Хлоя объяснила, чего от него ждет. По ее словам, это была сущая чепуха: всего-то подойти к ее дому около полуночи и даже не подниматься наверх, потому что она выбросит ему из окна ключи от входной двери. Десять минут на посещение подвала — и он сможет возвращаться домой, никем не увиденный и не узнанный.
— Ты серьезно?
Не дождавшись ответа, он отодвинул тарелку и ласково взял Хлою за руки.
— После несчастного случая с вашим лифтером мы не провели ни одного вечера вместе. Появилась перспектива обрести свободу передвижения — и ты готова все испортить? Сколько еще времени ты намерена просидеть пленницей в своей квартире? Или это отговорка, чтобы не видеться со мной?
— Мое узилище всего лишь на девятом этаже, а не на вершине башни. Захотел бы — поднялся, только и всего.
— Не проходит вечера, чтобы мне этого не захотелось, но, сама знаешь, скоро экзаменационная сессия…
— Раз так, мое предложение должно тебя устроить: вечера останутся у тебя свободными, трудись сколько влезет. Смотри не упусти шикарную возможность!
— И речи быть не может! — воскликнул Джулиус. — Нарушить закон — значит изменить моим принципам.
— А как быть с вопросами морали?
— Я тебя умоляю! Не прибегай к уловкам, достойным учеников начальной школы! Если уж тебе хочется пофилософствовать, то позволь процитировать Монтескье: «Лучше всего у нас получается то, что мы делаем по доброй воле». Следовательно, из меня вышел бы неважный исполнитель твоего замысла.
— Окажись я твоей студенткой, я была бы самой худшей. И это меня радует.
С этими словами Хлоя отъехала от столика и направилась к дверям.
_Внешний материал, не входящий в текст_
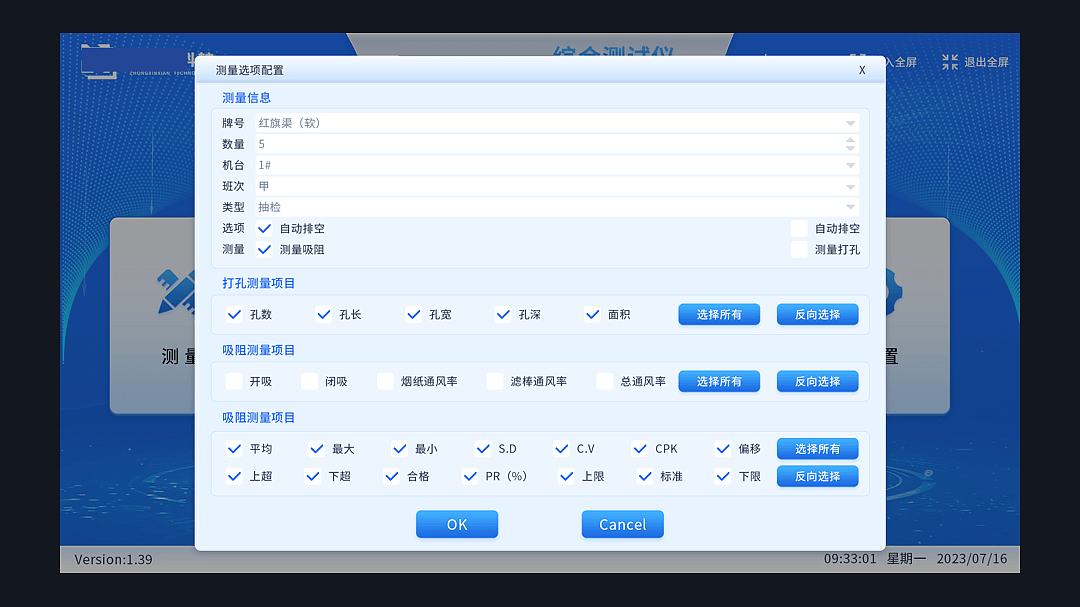Check the 烟纸通风率 option

(385, 381)
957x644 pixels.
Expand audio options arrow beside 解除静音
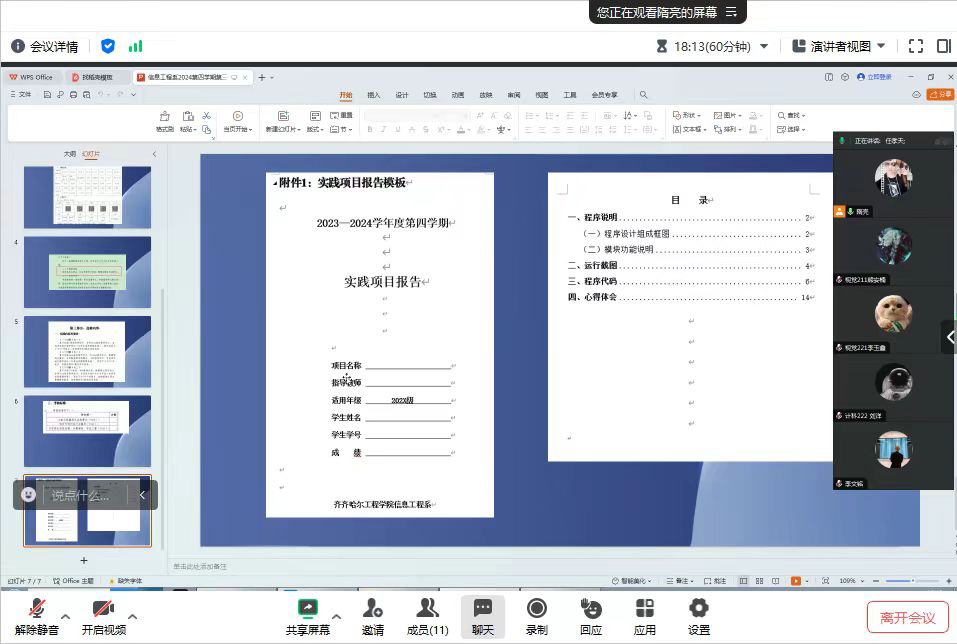click(x=66, y=616)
На выходе из кафетерия Джулиус ее догнал:
— Ничего не выйдет, все сразу увидят, что это саботаж.
— Ничего они не увидят, у меня все продумано до мелочей.
— Все шишки посыплются на твоего лифтера.
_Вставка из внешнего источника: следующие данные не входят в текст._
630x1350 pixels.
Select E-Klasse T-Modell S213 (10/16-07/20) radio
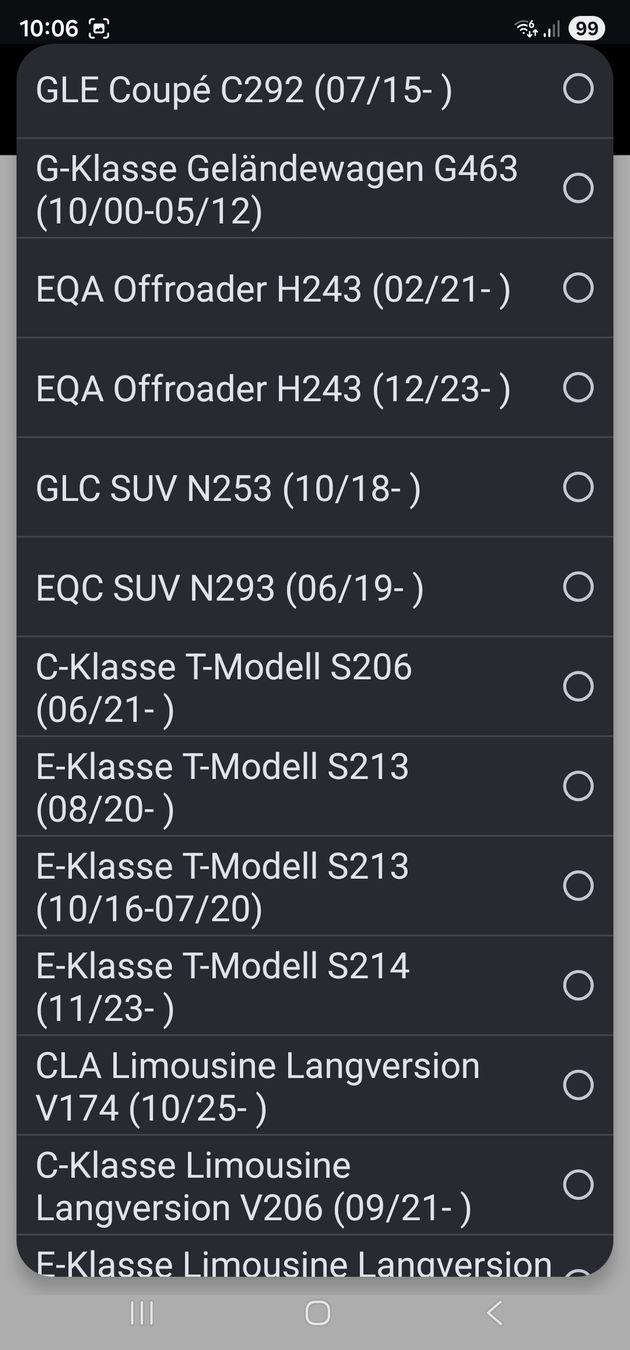tap(578, 886)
— У него будет алиби. Он же совершенно ни при чем!
— В лучшем случае ты выиграешь две-три недели.
— И спокойствие для тебя. Тебе ли жаловаться? — И Хлоя покатила быстрее.
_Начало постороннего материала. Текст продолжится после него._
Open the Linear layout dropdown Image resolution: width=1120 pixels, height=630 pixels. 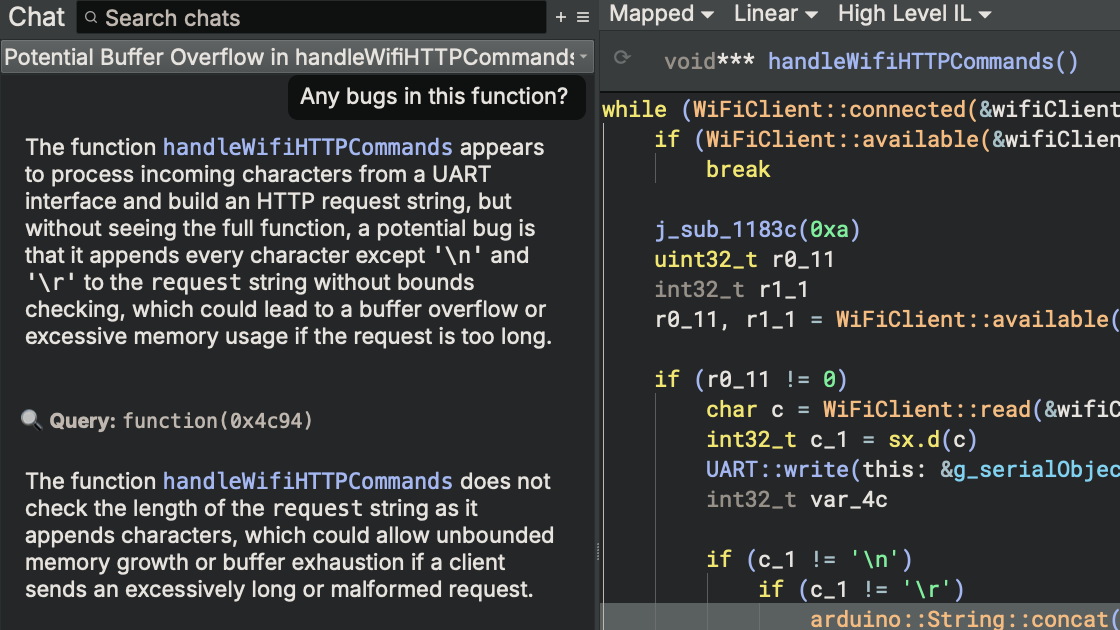click(775, 14)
— Уймись! У меня такое впечатление, что я уже на скамье подсудимых. В конце лета меня должны принять в штат факультета, в этом году решается мое будущее. Вот я и вкалываю как одержимый! Вспомни, как было раньше: когда ты пропадала на съемках своего легкомысленного сериала, разве я сетовал на твое отсутствие, разве упрекал тебя за каждую неделю, проведенную на Западном побережье? Нет, я уважал твой труд и стойко мирился с одиночеством.
Она резко остановила кресло и обернулась:
— У моего легкомысленного, как ты говоришь, сериала были миллионы зрителей. Наша жизнь изменилась, но ты проявил постоянство. Пойми, я не могу вечно быть перед тобой в долгу и чувствовать себя виноватой.
Джулиус погладил ее по щеке.
— «Лучше всего у нас получается то, что мы делаем по доброй воле», — повторил он. — Когда я с тобой, я не ощущаю принуждения.
— Оставь свои красивые речи для студенток и забудь все, что я наговорила. Мне меньше всего хочется ссорить тебя с твоими священными принципами.